▼
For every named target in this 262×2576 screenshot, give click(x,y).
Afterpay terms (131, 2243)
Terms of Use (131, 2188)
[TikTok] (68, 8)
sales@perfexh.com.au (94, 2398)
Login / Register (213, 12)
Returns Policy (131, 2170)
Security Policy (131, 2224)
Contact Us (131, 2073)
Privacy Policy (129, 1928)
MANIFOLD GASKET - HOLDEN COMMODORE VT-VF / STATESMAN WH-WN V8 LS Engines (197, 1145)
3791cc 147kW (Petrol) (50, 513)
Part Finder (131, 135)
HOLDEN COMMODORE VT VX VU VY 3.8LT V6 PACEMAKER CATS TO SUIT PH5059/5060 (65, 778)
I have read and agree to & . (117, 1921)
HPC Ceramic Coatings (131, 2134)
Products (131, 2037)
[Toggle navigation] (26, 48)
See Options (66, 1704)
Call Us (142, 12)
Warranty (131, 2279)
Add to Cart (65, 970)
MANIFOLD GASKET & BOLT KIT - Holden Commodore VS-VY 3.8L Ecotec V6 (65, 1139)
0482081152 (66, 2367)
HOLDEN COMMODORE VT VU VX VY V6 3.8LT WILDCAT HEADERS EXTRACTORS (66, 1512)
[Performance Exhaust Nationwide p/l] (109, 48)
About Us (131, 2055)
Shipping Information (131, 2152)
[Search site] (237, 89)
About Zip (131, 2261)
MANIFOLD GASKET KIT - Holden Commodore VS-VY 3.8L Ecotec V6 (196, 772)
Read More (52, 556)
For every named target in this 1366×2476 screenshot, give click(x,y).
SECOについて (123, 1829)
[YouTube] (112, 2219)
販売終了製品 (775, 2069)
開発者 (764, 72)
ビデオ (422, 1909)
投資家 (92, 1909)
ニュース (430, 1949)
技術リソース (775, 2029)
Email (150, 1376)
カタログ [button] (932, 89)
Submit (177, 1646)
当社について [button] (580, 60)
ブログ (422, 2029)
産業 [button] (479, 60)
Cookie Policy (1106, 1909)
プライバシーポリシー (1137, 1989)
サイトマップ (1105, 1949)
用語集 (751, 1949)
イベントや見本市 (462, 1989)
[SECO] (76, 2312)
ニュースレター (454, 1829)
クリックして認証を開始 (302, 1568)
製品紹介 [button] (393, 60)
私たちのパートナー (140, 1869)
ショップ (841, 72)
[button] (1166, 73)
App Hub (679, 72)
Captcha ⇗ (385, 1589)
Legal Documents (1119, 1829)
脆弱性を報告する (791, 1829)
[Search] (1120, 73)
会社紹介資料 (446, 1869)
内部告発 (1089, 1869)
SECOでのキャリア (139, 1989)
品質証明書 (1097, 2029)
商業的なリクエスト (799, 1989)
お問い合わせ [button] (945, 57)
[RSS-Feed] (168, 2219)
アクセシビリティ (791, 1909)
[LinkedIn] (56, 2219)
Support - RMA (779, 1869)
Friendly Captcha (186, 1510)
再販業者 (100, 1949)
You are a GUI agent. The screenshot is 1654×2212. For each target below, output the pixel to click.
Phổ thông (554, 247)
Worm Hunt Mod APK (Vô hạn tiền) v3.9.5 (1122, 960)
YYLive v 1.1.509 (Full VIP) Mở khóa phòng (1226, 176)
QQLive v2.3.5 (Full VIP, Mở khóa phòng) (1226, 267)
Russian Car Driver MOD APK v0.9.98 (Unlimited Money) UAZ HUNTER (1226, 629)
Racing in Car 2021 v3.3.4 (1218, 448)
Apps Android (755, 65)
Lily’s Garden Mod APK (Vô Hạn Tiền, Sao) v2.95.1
▲
Instructions to follow: Would you please copy, word for word, everything above from the line containing "Afterpay terms (131, 2243)" down to the line containing "Privacy Policy (129, 1928)", those two lines included?

Written reply:
Afterpay terms (131, 2243)
Terms of Use (131, 2188)
[TikTok] (68, 8)
sales@perfexh.com.au (94, 2398)
Login / Register (213, 12)
Returns Policy (131, 2170)
Security Policy (131, 2224)
Contact Us (131, 2073)
Privacy Policy (129, 1928)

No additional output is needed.